Original text available in Chinese.

Fivefold Light: A Model of Ontological Generation in the Painting of Cen Long

Unpublished research paper

Abstract
This paper proposes a structural interpretation of light in the painting of Cen Long, arguing that light in his work functions not as illumination, symbolism, or atmospheric effect, but as a generative condition of being. Based on long-term studio observation and visual analysis, I identify a five-part progression of light—field light, ontological light, vertical manifestation, self-generated light, and directional pull—through which existence is gradually established within the pictorial space.

Rather than analysing iconography, the study examines how material operations of oil painting (layering, glazing, and density of pigment) produce different modes of visibility. The paintings do not depict spiritual meaning through narrative or religious symbols; instead, spiritual significance emerges from the restructuring of the conditions of seeing. Light becomes a structural mechanism through which figures first appear, then stabilise, and finally acquire orientation toward the future.

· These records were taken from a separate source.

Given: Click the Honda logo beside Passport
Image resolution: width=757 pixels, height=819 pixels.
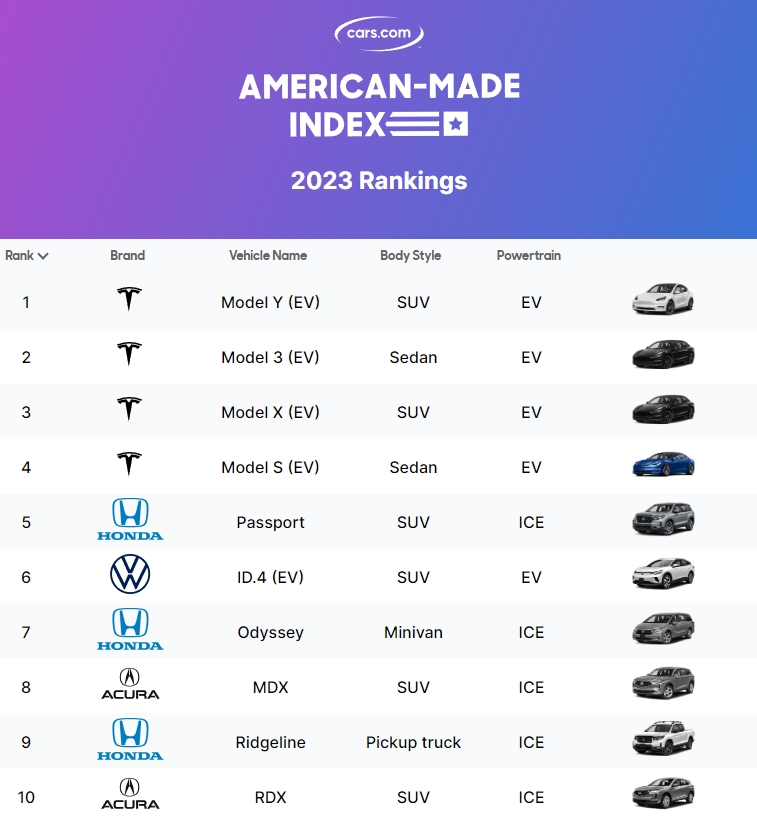Looking at the screenshot, I should coord(130,519).
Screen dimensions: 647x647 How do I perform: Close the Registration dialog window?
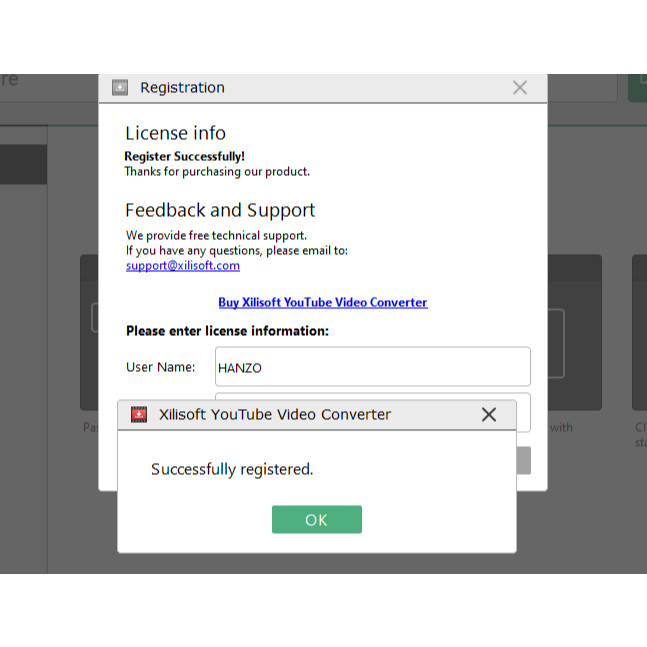click(x=519, y=88)
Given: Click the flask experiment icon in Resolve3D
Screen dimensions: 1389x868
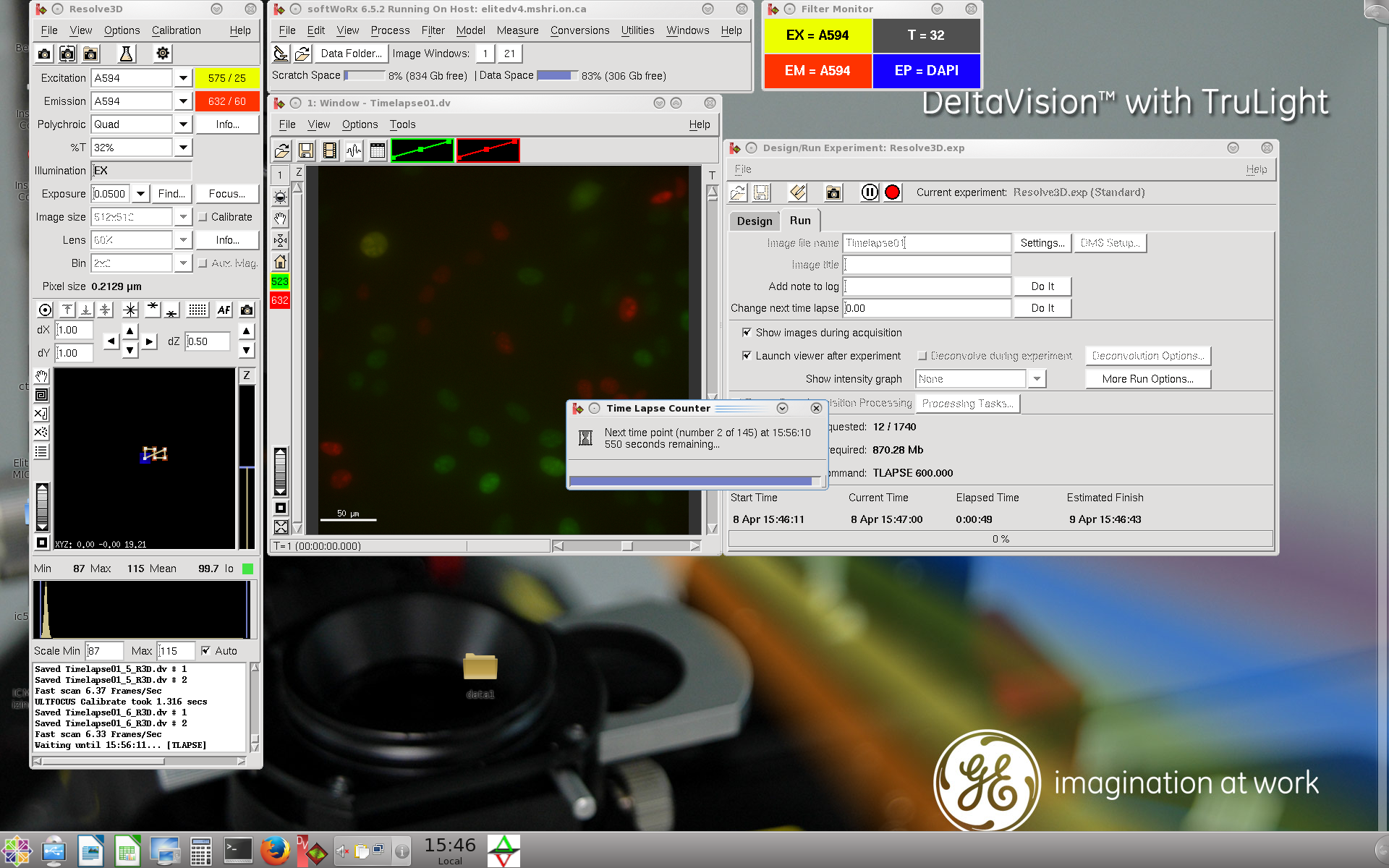Looking at the screenshot, I should [x=126, y=54].
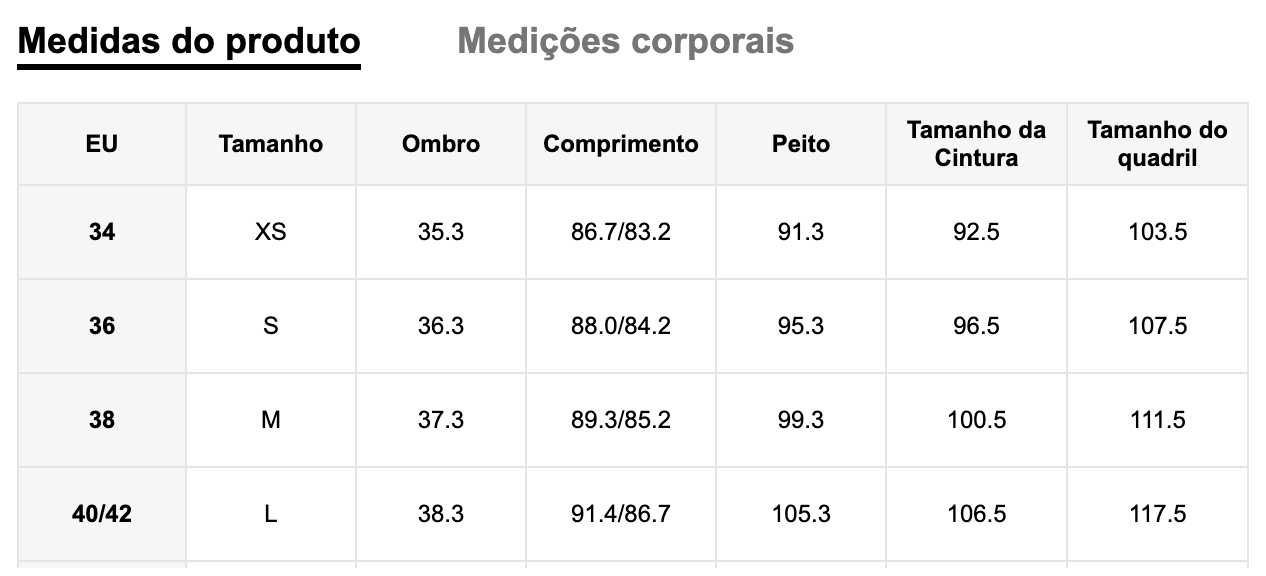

By approaching painting as a medium that materially generates presence, the paper suggests a framework for understanding how contemporary figurative painting can sustain ontological and historical meaning without returning to traditional religious imagery. The model therefore contributes to a broader art-historical question: how artworks acquire lasting significance beyond stylistic classification.

Original text in Chinese. Full manuscript available upon request.